#### [ABOUT THIS EXERCISE]
Exactly how many lines in the entries contain "question"? Give that number alone.

#### [THE DATA]

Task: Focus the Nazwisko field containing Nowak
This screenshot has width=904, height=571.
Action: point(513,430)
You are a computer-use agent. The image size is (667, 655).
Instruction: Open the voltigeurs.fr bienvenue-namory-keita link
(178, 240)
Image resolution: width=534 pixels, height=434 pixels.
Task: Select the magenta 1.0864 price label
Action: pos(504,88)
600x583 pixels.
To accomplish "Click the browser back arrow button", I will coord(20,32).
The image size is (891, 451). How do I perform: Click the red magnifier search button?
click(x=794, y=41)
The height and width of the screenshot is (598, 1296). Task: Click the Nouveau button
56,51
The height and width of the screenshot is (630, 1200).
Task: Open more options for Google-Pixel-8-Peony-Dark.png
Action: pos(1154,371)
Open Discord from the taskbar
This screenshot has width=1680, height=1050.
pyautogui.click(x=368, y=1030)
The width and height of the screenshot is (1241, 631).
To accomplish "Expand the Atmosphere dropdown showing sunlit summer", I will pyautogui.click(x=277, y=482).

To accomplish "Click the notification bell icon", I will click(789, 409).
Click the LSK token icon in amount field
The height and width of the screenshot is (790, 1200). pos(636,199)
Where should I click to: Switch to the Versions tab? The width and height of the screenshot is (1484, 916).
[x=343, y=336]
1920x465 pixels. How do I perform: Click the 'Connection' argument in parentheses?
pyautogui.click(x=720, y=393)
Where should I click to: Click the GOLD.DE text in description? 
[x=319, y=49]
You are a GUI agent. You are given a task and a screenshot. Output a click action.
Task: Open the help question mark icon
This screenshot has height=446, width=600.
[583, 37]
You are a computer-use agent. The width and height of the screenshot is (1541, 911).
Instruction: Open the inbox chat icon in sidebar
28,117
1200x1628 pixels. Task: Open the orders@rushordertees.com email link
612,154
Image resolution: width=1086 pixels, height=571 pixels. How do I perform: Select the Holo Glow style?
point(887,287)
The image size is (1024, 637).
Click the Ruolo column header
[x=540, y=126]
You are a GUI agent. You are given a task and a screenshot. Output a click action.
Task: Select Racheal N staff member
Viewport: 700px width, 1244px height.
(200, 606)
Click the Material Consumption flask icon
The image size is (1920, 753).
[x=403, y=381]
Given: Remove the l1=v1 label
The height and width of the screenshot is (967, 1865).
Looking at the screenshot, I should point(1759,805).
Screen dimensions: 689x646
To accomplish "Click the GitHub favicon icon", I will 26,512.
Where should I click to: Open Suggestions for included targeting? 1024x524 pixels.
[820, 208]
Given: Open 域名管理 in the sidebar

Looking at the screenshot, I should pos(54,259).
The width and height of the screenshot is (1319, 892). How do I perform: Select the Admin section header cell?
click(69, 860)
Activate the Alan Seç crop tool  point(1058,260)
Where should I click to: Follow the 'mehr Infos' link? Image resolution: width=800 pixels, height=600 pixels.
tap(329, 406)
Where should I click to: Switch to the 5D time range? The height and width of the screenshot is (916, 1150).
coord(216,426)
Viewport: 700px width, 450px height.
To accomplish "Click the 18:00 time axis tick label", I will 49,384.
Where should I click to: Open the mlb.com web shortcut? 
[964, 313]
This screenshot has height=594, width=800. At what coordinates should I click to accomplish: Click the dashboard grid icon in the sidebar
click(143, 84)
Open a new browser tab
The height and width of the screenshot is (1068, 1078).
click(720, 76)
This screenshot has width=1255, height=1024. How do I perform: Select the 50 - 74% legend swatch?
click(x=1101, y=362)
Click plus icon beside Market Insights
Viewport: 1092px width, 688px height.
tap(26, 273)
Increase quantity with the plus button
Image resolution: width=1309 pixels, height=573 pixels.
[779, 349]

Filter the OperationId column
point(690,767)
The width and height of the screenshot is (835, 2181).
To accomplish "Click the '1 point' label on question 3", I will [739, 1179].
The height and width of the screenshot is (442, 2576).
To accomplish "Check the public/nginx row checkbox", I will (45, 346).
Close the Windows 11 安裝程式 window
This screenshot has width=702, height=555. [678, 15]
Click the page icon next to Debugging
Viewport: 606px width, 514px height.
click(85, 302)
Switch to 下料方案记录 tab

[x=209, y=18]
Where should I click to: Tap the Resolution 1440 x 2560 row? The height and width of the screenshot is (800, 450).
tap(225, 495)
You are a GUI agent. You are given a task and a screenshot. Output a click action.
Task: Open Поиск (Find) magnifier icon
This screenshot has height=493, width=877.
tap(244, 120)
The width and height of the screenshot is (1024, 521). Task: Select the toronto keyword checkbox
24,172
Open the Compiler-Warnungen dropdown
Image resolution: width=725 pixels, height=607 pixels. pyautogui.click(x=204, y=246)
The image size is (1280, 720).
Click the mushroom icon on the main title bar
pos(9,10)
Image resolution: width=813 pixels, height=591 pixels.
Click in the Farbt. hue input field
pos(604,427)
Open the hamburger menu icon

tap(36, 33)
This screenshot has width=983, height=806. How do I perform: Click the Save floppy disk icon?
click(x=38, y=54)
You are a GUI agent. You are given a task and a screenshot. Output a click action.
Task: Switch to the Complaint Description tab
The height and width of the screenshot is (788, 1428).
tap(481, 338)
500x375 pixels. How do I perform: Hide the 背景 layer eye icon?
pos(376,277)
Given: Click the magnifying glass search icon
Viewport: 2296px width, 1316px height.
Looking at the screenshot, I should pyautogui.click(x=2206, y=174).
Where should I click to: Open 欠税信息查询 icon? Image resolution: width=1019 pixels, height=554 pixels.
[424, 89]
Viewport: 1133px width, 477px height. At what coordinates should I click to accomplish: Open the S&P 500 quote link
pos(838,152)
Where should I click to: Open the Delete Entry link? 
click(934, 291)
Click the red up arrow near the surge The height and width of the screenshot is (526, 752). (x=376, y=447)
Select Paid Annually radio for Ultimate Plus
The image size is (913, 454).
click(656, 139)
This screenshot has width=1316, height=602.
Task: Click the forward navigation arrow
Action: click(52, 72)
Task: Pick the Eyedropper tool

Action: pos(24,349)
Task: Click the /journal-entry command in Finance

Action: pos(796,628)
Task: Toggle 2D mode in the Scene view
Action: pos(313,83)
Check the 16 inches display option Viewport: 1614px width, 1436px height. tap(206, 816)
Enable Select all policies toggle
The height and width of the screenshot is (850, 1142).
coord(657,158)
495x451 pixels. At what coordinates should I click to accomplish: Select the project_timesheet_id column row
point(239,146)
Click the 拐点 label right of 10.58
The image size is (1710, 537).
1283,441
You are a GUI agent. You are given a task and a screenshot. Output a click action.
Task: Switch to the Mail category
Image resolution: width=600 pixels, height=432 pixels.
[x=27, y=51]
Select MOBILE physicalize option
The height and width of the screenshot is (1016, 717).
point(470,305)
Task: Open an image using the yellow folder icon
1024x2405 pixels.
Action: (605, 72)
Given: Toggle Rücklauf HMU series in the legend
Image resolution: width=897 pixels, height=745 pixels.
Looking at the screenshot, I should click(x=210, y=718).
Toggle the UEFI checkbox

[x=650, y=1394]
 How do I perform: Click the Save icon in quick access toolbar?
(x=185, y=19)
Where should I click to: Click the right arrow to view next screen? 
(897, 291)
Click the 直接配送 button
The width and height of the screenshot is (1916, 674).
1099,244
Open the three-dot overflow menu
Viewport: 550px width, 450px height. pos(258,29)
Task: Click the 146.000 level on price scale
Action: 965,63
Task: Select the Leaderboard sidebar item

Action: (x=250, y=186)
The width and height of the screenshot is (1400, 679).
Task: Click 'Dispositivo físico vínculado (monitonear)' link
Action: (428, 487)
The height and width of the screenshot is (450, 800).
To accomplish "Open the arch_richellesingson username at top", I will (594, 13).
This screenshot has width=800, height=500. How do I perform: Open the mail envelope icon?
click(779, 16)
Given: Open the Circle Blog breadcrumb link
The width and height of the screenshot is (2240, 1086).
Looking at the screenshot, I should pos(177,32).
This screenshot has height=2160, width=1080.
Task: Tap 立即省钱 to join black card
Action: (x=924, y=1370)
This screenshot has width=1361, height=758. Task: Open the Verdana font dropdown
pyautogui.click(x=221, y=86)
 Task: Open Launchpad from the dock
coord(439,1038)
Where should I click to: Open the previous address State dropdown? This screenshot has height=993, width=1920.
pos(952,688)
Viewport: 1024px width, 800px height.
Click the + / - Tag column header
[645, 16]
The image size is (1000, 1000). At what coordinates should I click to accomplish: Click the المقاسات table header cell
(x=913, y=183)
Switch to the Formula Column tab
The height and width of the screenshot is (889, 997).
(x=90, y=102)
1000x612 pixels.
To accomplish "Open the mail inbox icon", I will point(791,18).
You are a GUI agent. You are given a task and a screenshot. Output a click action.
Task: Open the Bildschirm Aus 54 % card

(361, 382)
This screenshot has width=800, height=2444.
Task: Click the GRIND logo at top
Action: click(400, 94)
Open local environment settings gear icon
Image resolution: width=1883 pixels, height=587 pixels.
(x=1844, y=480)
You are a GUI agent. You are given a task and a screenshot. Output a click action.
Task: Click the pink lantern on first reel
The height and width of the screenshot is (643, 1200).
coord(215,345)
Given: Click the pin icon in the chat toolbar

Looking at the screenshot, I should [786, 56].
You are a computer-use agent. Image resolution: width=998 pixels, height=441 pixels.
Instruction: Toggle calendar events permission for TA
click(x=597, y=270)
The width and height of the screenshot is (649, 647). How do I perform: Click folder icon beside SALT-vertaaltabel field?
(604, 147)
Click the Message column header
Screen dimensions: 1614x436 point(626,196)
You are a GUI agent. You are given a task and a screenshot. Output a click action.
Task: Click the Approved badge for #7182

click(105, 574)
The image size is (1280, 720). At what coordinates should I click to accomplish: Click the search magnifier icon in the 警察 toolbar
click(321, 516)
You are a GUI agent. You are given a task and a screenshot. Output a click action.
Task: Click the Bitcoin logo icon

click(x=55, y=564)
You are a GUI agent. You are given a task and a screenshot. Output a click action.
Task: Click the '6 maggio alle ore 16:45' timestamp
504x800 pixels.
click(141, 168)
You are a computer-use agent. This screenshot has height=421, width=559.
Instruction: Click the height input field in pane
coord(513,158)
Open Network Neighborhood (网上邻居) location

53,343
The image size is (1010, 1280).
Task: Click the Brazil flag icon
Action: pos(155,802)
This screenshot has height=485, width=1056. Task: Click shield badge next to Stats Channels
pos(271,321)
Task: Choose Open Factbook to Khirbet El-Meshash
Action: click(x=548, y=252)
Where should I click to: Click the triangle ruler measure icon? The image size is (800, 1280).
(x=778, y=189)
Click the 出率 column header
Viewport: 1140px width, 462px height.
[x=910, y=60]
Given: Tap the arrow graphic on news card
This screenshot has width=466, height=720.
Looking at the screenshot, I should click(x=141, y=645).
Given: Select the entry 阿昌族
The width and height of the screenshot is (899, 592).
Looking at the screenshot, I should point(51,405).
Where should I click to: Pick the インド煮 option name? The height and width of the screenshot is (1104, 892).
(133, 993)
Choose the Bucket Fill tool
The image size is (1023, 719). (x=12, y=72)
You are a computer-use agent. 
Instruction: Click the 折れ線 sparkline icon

#### [ANSWER]
2